--- Problem statement ---
Look below for the line containing "Viewport: 677px width, 498px height."; from there, print each line exactly up to and including the line containing "Given: Grab the", and stop.

--- Available data ---
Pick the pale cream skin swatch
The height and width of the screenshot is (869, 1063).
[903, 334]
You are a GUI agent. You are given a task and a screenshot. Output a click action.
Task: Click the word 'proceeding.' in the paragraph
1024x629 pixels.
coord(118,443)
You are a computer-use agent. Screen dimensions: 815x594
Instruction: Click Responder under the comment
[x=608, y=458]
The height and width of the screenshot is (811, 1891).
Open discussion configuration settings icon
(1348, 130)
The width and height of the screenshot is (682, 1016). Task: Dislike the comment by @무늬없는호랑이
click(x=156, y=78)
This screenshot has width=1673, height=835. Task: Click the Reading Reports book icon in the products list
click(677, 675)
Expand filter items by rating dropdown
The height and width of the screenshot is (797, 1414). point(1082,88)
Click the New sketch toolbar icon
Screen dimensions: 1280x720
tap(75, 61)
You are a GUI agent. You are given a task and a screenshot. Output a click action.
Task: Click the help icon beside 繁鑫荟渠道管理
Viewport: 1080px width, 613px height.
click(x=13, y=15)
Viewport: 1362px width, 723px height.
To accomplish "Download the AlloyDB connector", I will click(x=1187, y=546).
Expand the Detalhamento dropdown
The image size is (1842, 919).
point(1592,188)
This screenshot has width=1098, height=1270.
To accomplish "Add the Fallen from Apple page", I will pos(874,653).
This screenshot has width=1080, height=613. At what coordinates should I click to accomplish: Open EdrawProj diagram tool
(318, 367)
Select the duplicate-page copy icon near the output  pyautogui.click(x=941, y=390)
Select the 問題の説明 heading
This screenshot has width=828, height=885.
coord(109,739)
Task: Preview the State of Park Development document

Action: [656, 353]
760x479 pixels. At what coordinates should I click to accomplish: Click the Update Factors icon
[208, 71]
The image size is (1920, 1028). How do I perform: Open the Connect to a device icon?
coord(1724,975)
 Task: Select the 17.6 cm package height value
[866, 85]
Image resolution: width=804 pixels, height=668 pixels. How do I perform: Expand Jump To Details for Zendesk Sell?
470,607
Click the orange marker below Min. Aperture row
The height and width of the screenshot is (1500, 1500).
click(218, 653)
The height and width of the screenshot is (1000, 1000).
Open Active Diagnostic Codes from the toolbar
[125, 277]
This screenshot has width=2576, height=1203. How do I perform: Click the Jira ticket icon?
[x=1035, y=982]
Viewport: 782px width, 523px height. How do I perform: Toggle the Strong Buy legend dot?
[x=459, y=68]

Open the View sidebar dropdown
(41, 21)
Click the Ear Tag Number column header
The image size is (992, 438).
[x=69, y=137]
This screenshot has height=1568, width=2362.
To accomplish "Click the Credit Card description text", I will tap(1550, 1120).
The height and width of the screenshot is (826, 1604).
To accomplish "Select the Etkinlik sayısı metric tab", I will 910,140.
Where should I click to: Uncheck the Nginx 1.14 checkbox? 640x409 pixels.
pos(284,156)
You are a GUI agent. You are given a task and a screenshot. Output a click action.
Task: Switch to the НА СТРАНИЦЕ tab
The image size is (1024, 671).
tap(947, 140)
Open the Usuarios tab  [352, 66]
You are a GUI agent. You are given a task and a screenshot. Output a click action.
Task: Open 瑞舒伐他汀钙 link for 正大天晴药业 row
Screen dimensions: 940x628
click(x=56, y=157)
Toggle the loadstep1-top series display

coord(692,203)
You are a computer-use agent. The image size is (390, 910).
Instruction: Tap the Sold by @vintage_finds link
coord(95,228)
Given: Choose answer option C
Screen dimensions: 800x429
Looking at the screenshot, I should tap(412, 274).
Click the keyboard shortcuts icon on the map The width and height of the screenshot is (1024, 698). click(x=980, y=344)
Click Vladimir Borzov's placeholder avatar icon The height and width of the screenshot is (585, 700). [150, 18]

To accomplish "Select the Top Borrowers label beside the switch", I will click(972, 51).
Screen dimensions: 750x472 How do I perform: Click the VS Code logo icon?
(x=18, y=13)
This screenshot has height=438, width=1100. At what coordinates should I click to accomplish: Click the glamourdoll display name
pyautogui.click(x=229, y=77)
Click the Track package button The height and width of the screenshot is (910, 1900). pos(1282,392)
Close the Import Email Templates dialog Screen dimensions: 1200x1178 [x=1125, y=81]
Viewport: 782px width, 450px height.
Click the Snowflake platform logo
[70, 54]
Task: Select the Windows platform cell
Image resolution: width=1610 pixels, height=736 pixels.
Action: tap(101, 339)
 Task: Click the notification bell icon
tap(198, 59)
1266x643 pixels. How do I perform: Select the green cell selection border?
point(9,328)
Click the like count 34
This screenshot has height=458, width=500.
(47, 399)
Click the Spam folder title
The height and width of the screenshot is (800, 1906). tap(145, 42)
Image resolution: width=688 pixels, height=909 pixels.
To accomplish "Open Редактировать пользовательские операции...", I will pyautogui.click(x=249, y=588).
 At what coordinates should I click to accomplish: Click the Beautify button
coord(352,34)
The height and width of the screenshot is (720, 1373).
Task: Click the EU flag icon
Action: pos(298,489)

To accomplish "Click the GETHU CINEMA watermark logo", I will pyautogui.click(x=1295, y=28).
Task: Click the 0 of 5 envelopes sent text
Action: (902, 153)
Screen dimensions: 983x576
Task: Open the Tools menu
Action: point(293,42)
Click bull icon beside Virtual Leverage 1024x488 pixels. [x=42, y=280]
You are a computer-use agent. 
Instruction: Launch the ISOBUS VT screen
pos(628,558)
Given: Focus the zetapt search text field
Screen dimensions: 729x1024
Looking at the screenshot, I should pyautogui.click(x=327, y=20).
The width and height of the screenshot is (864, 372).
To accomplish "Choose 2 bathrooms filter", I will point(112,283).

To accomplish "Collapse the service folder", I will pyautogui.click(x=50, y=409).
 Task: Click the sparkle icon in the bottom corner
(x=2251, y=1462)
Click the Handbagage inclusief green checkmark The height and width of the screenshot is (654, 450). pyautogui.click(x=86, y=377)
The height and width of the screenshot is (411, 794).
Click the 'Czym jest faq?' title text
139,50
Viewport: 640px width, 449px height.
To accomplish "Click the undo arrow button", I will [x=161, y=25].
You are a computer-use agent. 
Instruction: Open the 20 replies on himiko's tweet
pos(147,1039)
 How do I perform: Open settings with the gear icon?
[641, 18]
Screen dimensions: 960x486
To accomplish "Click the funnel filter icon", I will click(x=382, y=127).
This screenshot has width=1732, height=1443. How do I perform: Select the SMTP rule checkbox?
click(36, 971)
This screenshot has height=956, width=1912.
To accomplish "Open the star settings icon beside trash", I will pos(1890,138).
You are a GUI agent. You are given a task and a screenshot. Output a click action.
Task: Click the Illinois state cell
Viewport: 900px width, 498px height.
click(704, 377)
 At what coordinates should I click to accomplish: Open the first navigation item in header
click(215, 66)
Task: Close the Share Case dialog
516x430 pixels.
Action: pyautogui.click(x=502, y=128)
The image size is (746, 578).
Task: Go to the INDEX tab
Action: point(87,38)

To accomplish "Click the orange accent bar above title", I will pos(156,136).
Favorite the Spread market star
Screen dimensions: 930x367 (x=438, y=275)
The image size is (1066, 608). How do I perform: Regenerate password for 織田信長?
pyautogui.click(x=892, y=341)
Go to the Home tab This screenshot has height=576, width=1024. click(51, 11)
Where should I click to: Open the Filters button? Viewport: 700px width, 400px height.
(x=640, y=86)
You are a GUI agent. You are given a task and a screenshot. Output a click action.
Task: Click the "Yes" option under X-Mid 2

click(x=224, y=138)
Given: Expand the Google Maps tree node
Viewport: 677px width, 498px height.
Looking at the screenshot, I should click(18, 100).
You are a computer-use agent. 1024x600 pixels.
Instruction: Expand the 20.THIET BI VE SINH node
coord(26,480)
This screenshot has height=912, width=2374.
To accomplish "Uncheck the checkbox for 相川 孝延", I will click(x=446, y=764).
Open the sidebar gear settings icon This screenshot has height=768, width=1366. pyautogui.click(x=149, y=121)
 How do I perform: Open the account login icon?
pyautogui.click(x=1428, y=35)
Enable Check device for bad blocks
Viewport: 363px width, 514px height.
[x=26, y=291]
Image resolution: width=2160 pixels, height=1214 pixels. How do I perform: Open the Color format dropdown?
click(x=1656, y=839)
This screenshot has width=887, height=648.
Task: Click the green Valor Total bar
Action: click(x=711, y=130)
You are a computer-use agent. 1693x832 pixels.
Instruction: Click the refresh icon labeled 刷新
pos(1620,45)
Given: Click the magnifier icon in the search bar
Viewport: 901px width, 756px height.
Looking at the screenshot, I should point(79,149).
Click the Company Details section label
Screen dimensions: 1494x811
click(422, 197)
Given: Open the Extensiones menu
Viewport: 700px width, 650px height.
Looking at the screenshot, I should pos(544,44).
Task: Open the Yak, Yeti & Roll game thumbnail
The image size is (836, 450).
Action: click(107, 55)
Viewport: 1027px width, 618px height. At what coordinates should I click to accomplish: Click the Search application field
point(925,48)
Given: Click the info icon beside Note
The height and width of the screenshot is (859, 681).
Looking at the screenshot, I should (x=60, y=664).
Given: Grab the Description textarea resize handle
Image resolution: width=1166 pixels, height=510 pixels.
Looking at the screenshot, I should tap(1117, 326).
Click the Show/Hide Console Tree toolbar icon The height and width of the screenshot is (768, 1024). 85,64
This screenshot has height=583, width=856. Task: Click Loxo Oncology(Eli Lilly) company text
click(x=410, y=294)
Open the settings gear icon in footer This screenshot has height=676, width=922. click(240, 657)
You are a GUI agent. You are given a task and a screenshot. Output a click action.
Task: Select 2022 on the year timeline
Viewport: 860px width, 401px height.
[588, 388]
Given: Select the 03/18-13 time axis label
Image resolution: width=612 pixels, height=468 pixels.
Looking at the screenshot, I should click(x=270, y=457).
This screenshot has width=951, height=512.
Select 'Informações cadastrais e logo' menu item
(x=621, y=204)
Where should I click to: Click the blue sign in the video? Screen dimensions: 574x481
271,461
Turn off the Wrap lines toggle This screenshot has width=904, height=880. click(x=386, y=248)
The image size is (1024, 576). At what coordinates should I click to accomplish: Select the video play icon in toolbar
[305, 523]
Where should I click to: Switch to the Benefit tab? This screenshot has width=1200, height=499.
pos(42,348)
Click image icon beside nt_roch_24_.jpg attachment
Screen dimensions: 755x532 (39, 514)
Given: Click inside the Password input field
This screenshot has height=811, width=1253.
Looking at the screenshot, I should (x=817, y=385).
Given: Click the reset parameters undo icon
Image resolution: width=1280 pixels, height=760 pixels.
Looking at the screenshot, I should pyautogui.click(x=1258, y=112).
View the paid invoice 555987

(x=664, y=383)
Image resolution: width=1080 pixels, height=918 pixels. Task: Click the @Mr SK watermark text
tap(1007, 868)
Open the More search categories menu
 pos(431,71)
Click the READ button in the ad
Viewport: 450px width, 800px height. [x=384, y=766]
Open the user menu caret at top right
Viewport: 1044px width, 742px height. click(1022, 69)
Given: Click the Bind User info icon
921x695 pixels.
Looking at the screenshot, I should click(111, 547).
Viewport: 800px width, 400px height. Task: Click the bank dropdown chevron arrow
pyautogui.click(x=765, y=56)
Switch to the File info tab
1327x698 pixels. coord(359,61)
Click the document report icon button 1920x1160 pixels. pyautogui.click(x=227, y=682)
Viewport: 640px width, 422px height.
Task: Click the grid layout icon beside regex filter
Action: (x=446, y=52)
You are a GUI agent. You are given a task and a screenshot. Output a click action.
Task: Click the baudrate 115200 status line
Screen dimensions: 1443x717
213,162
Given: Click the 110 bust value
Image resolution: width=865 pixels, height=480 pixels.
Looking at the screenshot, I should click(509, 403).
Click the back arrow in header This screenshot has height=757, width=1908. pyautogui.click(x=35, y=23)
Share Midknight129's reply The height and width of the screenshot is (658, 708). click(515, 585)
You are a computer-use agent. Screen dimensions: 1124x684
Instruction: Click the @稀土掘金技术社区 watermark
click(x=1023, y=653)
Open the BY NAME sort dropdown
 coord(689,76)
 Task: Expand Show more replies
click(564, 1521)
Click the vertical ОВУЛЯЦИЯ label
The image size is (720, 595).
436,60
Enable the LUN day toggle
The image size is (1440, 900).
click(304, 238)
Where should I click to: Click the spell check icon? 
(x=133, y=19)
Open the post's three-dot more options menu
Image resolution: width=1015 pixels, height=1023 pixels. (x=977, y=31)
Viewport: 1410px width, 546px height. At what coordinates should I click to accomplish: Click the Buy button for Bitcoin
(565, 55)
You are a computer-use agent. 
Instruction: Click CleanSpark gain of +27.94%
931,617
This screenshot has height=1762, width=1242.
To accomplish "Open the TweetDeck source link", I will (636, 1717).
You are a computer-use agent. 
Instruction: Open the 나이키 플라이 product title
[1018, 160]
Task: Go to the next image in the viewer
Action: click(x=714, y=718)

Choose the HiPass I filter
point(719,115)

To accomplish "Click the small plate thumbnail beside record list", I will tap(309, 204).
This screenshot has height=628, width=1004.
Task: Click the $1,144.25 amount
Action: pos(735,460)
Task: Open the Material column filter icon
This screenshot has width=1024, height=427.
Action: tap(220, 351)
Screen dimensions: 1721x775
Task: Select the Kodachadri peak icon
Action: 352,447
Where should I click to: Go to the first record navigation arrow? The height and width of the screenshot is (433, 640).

--- Response ---
Viewport: 677px width, 498px height.
Looking at the screenshot, I should click(18, 100).
You are a computer-use agent. 1024x600 pixels.
Instruction: Expand the 20.THIET BI VE SINH node
coord(26,480)
This screenshot has height=912, width=2374.
To accomplish "Uncheck the checkbox for 相川 孝延", I will click(x=446, y=764).
Open the sidebar gear settings icon This screenshot has height=768, width=1366. pyautogui.click(x=149, y=121)
 How do I perform: Open the account login icon?
pyautogui.click(x=1428, y=35)
Enable Check device for bad blocks
Viewport: 363px width, 514px height.
[x=26, y=291]
Image resolution: width=2160 pixels, height=1214 pixels. How do I perform: Open the Color format dropdown?
click(x=1656, y=839)
This screenshot has width=887, height=648.
Task: Click the green Valor Total bar
Action: click(x=711, y=130)
You are a computer-use agent. 1693x832 pixels.
Instruction: Click the refresh icon labeled 刷新
pos(1620,45)
Given: Click the magnifier icon in the search bar
Viewport: 901px width, 756px height.
Looking at the screenshot, I should point(79,149).
Click the Company Details section label
Screen dimensions: 1494x811
click(422, 197)
Given: Open the Extensiones menu
Viewport: 700px width, 650px height.
Looking at the screenshot, I should pos(544,44).
Task: Open the Yak, Yeti & Roll game thumbnail
The image size is (836, 450).
Action: click(107, 55)
Viewport: 1027px width, 618px height. At what coordinates should I click to accomplish: Click the Search application field
point(925,48)
Given: Click the info icon beside Note
The height and width of the screenshot is (859, 681).
Looking at the screenshot, I should (x=60, y=664).
Given: Grab the Description textarea resize handle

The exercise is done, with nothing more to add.